Covid, Ferretti: “Su riapertura ristoranti decisione bipolare”

(Teleborsa) – “Ristoranti aperti a pranzo e a cena in zona gialla ma solo all’aperto e con un coprifuoco ancora fisso alle 22. Quella prevista dall’ultimo decreto del governo prevede una riapertura ‘monca’”. È quanto afferma l‘economista, docente della Innovation Academy Trentino, Andrea Ferretti commentando l’ultimo provvedimento dell’esecutivo Draghi.

“Quest’apertura serale dei ristoranti con un un coprifuoco ancora fisso alle 22 – sottolinea Ferretti – continua a sembrarmi una decisione piuttosto bipolare. Un cliente mediamente lavoratore riesce ad arrivare al ristorante verso le 20-20.30. Se, in una città come Roma, deve essere a casa alle 22, c’è il tempo, praticamente, solo per un rapido saluto all’oste e niente di più. E allora più che di un’apertura per cena dei ristoranti si tratta di un’apertura per ‘apericena’ dove i ragazzi bevono qualcosa e mangiano un piatto in 4: va benissimo ma è evidente che la ristorazione tradizionale in questa maniera non può reggere perché i costi fissi partono immediatamente”.

Una decisione, quella sul coprifuoco, che – secondo l’economista – “può essere presa solo da politici incapaci di leggere un conto economico di un’impresa o per motivi politico-elettorali. E io – sottolinea Ferretti –propenderei per questa seconda ipotesi”. In tale scenario per l’economista “non ci sono, dunque, da ricercare grandi logiche sottostanti ma viene fuori una nuova preoccupazione: se il governo è in fibrillazione per un’ora in più o in meno di coprifuoco, cosa succederà – si chiede Ferretti – quando dovremo in concreto attivare il Recovery Fund e confrontarci con un debito pubblico del 160%?”.

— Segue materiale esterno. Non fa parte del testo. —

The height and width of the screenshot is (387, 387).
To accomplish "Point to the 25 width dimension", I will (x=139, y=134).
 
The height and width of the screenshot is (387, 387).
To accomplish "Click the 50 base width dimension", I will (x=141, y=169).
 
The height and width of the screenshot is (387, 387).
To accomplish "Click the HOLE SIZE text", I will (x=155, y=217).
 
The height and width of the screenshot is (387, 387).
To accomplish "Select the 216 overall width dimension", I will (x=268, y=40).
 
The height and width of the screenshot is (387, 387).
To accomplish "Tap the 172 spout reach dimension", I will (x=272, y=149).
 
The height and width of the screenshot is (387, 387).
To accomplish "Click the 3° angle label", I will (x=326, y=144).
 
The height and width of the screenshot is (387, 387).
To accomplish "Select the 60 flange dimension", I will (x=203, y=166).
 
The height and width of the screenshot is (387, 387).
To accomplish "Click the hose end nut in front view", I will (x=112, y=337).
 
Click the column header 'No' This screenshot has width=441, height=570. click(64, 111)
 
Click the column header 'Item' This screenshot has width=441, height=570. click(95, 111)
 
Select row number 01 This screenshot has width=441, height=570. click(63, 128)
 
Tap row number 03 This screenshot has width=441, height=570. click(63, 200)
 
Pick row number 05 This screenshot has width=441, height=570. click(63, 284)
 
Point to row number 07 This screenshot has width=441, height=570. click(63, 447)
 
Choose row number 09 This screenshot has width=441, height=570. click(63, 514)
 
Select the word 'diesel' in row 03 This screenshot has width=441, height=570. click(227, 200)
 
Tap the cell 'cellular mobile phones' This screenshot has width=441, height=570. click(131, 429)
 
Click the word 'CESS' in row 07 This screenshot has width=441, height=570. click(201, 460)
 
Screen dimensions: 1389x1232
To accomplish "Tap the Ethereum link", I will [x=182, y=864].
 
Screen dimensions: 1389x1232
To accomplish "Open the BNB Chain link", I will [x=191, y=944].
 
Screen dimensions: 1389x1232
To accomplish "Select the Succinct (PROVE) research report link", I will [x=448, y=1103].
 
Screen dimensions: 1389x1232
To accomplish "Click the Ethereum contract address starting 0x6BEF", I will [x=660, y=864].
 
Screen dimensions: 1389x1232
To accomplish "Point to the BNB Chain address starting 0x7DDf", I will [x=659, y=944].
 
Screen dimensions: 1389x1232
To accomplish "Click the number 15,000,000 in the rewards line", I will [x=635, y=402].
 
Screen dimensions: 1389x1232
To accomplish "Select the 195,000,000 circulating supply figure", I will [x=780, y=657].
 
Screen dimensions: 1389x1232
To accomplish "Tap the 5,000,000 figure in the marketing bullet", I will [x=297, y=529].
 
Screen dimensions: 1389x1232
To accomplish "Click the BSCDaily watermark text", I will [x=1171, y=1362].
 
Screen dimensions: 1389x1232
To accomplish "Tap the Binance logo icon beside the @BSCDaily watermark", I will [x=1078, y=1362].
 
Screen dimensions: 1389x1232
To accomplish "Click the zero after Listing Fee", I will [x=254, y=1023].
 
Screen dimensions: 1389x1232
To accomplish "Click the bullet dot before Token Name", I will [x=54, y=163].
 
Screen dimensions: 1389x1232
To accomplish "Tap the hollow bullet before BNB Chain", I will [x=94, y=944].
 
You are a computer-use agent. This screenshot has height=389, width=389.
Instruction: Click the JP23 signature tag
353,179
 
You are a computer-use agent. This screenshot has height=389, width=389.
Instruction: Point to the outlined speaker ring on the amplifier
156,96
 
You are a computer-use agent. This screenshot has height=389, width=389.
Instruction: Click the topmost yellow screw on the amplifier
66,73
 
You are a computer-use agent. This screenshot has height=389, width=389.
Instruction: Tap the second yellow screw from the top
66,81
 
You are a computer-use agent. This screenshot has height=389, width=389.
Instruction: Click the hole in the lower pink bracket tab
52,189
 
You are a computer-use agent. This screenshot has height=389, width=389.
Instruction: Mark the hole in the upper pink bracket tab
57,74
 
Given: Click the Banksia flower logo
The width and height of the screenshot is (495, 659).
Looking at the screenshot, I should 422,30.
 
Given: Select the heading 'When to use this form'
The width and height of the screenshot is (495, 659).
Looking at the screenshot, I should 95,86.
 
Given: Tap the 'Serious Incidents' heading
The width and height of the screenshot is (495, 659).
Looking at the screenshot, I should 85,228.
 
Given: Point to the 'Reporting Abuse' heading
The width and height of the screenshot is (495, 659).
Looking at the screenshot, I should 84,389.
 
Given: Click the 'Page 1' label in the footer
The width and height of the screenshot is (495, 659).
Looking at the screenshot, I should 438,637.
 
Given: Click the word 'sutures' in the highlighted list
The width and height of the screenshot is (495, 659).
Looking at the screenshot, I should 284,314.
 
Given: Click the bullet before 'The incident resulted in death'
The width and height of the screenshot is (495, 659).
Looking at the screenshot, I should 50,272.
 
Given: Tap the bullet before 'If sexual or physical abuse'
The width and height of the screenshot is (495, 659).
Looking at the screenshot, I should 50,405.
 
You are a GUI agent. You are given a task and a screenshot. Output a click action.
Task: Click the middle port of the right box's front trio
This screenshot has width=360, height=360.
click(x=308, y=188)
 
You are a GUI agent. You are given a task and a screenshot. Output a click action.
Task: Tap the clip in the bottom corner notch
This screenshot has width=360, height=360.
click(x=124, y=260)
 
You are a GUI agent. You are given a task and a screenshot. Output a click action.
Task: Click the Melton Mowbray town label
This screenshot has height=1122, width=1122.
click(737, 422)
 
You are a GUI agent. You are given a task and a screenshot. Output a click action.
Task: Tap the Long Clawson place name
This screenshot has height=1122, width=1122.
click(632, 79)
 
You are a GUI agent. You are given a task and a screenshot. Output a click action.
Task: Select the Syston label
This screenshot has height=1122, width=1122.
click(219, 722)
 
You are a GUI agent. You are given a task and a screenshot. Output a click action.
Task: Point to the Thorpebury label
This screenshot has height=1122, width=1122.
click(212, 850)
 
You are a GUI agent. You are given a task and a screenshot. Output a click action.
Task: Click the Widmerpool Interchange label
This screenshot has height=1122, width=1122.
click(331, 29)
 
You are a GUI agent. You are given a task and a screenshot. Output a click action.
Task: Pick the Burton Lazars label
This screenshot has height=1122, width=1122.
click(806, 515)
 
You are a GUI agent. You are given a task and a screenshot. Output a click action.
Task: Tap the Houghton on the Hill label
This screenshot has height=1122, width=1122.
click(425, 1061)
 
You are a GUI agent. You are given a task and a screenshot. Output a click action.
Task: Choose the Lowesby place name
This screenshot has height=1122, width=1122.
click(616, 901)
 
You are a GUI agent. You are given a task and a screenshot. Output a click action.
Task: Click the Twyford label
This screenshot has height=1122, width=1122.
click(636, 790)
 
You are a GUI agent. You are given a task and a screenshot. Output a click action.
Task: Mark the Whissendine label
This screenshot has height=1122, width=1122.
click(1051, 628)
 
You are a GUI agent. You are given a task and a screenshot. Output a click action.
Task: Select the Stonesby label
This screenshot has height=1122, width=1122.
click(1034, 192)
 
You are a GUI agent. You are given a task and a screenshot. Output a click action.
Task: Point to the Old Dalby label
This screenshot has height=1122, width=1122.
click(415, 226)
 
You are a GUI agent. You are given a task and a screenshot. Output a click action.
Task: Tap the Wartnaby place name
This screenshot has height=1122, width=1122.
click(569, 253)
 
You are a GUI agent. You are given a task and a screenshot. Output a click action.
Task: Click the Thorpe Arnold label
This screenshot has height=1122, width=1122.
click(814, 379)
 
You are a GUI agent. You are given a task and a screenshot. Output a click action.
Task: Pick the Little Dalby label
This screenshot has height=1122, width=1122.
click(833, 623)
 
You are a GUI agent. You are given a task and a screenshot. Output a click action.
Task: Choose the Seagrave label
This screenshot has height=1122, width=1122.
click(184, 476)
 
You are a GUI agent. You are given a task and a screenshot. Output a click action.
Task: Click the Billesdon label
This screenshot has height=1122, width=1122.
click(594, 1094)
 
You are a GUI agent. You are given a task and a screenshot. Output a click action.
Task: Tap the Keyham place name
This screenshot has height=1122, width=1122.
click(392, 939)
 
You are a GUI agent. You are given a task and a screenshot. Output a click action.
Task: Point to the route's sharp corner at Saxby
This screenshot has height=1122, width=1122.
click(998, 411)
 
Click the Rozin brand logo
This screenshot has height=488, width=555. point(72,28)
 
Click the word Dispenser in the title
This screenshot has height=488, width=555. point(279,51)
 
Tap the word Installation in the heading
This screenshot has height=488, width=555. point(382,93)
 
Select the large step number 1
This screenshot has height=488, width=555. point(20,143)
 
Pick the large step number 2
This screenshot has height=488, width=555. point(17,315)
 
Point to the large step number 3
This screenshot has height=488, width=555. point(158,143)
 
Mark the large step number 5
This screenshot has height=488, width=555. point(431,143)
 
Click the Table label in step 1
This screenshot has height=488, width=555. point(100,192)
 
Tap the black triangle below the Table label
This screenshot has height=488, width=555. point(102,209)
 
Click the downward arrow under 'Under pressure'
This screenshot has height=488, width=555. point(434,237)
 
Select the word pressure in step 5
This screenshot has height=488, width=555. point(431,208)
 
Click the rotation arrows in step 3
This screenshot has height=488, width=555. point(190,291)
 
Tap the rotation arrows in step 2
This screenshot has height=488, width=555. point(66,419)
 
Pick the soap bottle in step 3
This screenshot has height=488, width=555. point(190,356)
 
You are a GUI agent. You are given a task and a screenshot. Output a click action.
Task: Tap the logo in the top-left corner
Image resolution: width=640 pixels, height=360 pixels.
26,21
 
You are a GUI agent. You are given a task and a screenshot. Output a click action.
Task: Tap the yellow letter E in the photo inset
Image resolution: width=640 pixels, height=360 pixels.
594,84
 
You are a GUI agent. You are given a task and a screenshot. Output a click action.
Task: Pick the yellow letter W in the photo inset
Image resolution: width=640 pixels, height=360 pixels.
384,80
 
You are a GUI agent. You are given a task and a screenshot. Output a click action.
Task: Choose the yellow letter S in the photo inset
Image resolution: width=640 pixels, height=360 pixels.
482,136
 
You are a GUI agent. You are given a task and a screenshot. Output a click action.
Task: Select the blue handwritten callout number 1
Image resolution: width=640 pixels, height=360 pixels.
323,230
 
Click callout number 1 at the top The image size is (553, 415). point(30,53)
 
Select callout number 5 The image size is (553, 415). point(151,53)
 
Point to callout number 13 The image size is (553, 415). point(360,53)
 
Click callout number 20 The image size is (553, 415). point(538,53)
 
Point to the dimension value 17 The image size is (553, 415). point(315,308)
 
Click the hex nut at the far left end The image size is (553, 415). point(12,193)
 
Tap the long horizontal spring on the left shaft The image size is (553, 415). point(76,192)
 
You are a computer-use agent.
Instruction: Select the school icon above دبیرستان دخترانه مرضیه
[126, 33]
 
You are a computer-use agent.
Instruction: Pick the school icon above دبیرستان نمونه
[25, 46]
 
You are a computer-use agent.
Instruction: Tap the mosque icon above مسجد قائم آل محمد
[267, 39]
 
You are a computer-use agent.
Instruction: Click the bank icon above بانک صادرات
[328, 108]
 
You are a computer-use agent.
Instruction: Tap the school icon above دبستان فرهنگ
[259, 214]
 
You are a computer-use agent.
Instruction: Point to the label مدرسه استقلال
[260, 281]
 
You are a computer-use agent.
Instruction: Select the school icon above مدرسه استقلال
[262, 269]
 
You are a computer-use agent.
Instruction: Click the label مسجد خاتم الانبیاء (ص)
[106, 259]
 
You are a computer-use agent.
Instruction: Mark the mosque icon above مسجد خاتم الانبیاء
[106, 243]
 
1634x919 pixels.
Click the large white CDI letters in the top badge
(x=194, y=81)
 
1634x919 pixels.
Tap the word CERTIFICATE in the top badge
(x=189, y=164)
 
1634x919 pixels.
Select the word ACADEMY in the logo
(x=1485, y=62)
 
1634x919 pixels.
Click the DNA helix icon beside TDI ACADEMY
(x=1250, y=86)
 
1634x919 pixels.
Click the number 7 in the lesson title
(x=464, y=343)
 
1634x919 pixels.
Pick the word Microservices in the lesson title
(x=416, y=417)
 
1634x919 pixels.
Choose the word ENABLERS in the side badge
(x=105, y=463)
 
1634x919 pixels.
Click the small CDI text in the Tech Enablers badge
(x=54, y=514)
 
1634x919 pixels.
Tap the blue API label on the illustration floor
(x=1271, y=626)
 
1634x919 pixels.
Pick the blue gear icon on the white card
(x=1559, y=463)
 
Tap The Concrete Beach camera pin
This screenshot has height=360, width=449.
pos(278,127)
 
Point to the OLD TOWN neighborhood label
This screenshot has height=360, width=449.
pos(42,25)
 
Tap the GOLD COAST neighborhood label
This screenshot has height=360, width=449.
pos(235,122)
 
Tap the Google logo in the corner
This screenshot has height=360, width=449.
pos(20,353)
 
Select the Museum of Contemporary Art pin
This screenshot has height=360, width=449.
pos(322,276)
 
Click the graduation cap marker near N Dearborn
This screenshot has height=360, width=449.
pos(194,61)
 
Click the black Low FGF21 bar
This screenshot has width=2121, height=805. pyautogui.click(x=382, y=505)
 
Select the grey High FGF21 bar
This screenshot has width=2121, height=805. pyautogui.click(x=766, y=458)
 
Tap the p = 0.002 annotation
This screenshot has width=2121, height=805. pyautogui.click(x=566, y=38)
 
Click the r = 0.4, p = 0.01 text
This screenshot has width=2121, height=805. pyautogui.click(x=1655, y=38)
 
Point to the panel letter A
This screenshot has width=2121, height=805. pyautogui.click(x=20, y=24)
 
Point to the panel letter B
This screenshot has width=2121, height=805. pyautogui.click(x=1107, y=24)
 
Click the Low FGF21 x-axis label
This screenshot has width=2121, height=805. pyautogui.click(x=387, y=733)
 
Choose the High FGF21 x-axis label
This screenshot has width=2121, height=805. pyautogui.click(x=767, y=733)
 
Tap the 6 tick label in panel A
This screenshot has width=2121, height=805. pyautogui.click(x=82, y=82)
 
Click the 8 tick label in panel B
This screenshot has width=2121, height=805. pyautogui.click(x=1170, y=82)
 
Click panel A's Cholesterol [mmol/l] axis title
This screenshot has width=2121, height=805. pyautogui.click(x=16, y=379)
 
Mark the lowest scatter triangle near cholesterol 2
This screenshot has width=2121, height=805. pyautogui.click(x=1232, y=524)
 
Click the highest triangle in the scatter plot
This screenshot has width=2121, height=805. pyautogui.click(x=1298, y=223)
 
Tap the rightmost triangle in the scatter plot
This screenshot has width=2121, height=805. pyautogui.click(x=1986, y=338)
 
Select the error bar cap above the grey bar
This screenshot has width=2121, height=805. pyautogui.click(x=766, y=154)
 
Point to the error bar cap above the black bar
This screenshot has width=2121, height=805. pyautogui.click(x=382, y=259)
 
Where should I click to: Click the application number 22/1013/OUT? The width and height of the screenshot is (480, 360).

Da qui la proposta dell’economista per aiutare i ristoranti a sopravvivere alla crisi continuando a contenere gli assembramenti. “In attesa di una indispensabile riduzione di questo coprifuoco – spiega Ferretti – per non fare collassare il settore della ristorazione forse si potrebbe pensare a un’interpretazione estensiva della norma consentendo di rimanere a tavola fino alle 22 e garantendo il ritorno alla propria abitazione senza pericolo di sanzioni”. Nel dettaglio il modello suggerito dall’economista prevede, da parte dei clienti, la presentazione dell’autocertificazione della cena al ristorante ed, eventualmente, anche dello scontrino fiscale. “In questa maniera –sottolinea Ferretti – il coprifuoco generalizzato anti assembramento rimarrebbe con buona pace dei nostri ministri e la gente sarebbe più propensa ad andare al ristorante. Si ridurrebbe, infine, anche l’evasione fiscale perché tutti vorrebbero lo scontrino del ristorante per non rimanere fulminati da 400 euro di multa al ritorno sulla via di Damasco”.